▸ **Exercise goal**: Only the lines from the line with "The width and height of the screenshot is (545, 404)." through the end of the records belong in your reply, copied exactly, with every picture left out.
[[ Exercise material, beginning ]]
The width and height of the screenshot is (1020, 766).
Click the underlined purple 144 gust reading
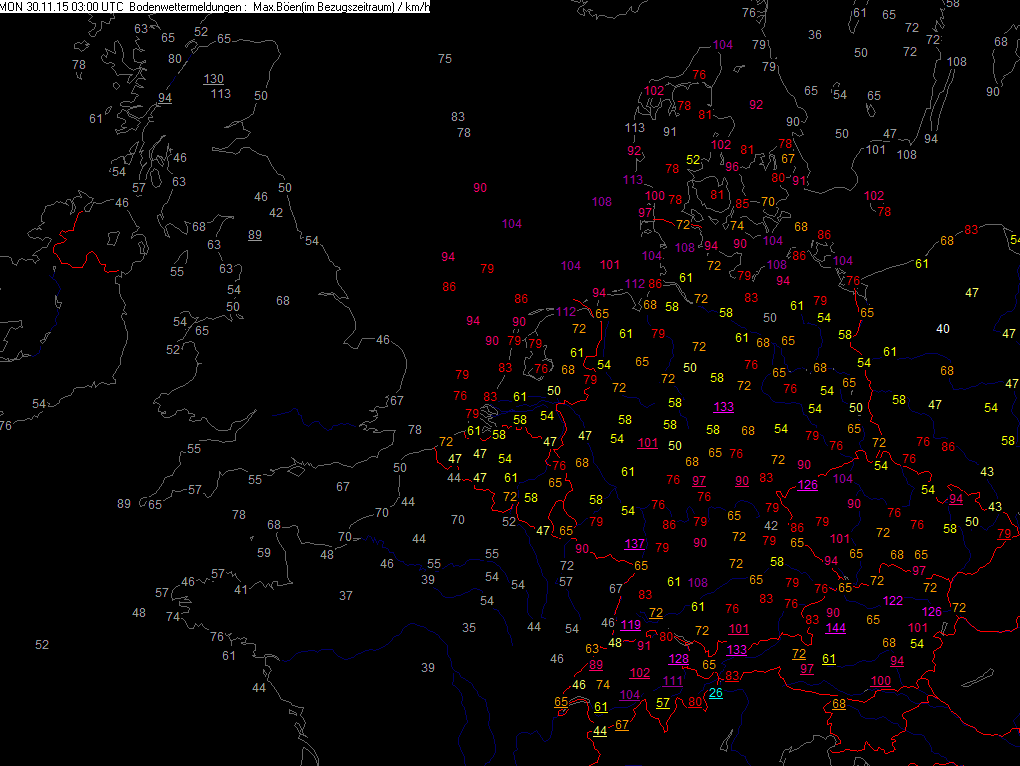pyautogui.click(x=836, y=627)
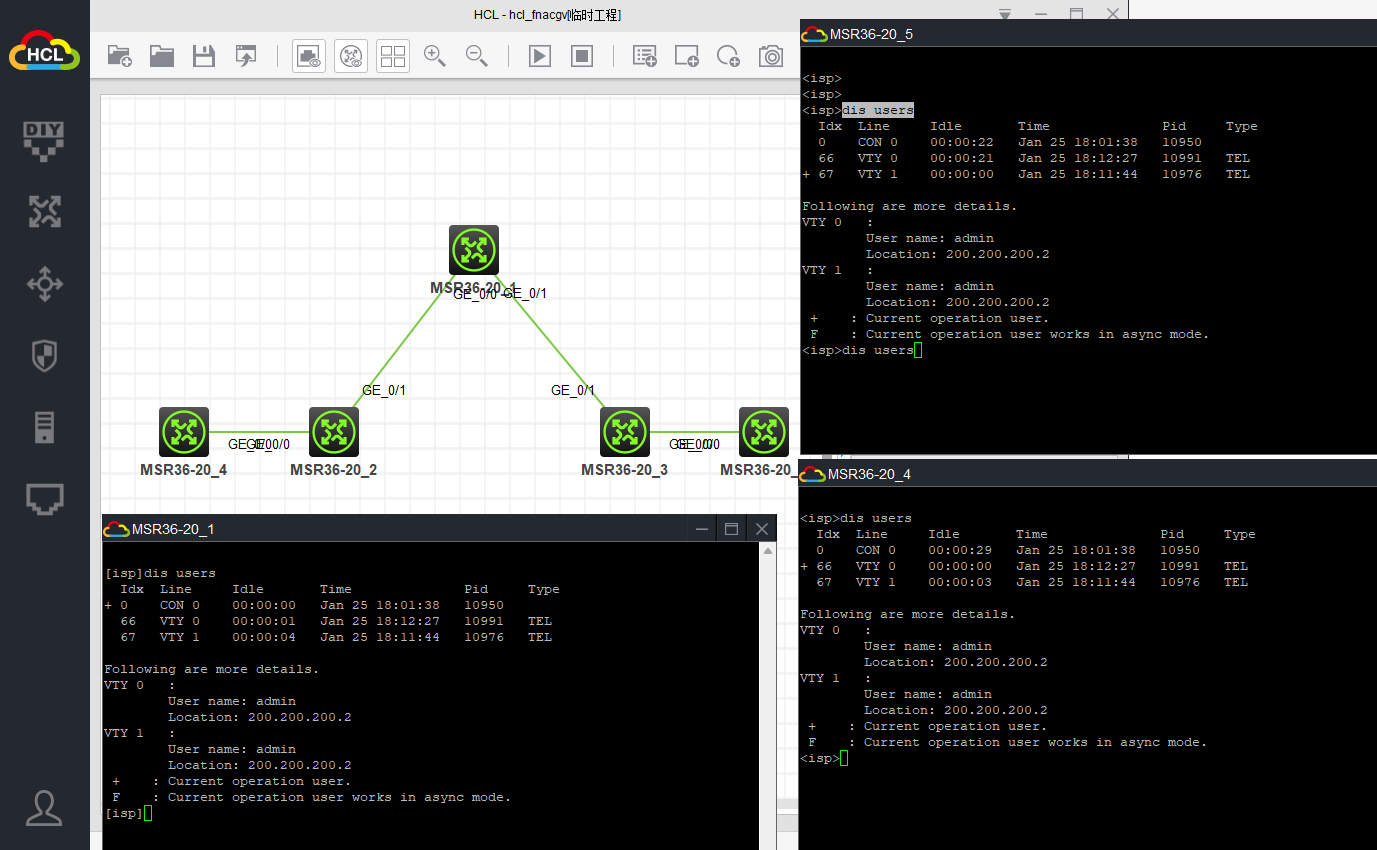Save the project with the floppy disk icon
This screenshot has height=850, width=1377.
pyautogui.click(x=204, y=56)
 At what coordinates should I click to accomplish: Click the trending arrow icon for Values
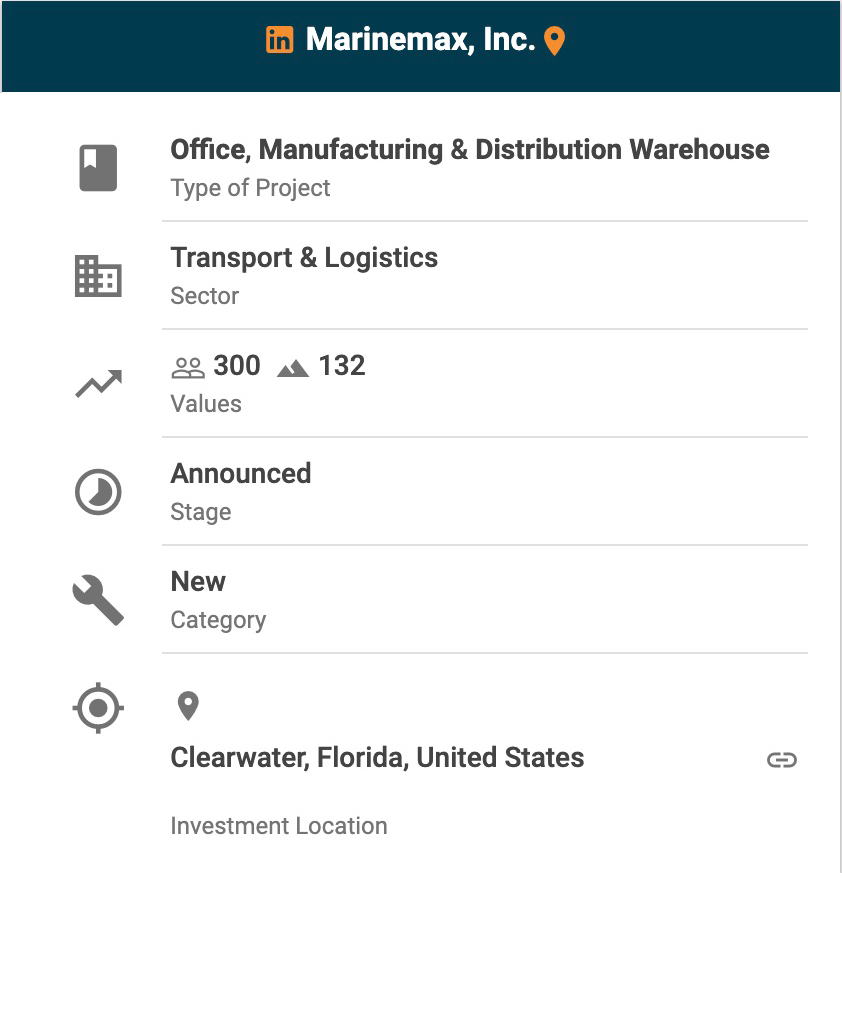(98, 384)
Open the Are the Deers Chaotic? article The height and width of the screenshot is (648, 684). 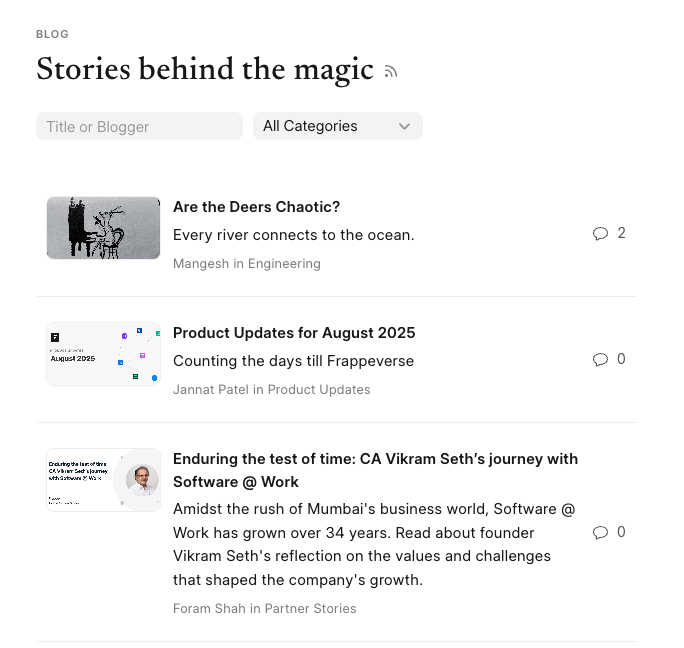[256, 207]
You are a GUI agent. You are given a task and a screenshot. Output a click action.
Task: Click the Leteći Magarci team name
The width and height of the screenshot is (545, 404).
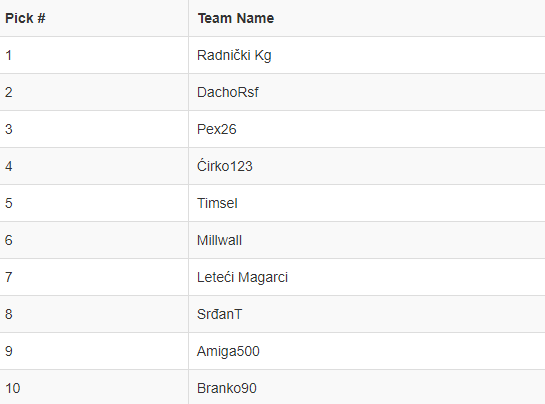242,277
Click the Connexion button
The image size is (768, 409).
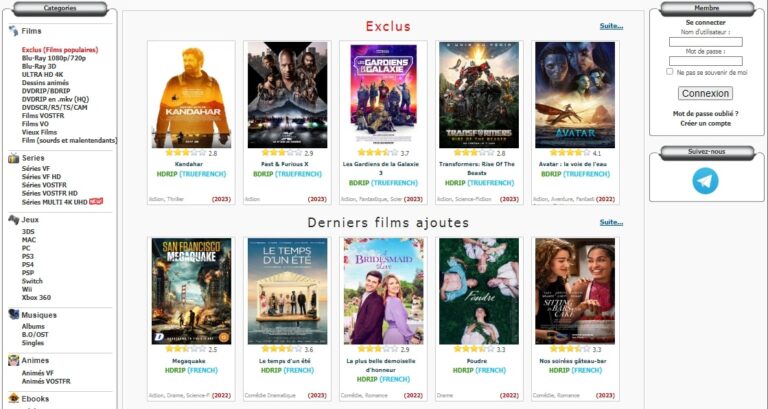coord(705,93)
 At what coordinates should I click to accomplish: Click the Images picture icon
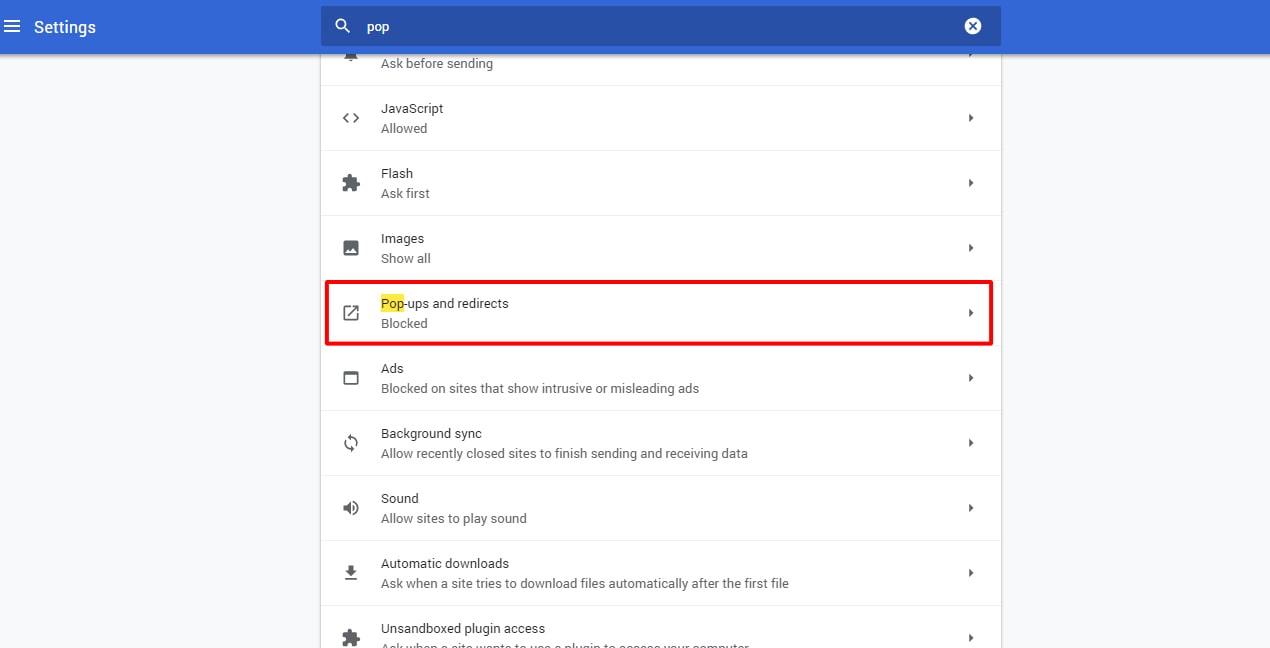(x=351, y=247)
[[ Exercise material, end ]]
▸ **Task solution**:
The width and height of the screenshot is (545, 404).
242,277
Click the Connexion button
The image size is (768, 409).
coord(705,93)
 At what coordinates should I click to accomplish: Click the Images picture icon
(x=351, y=247)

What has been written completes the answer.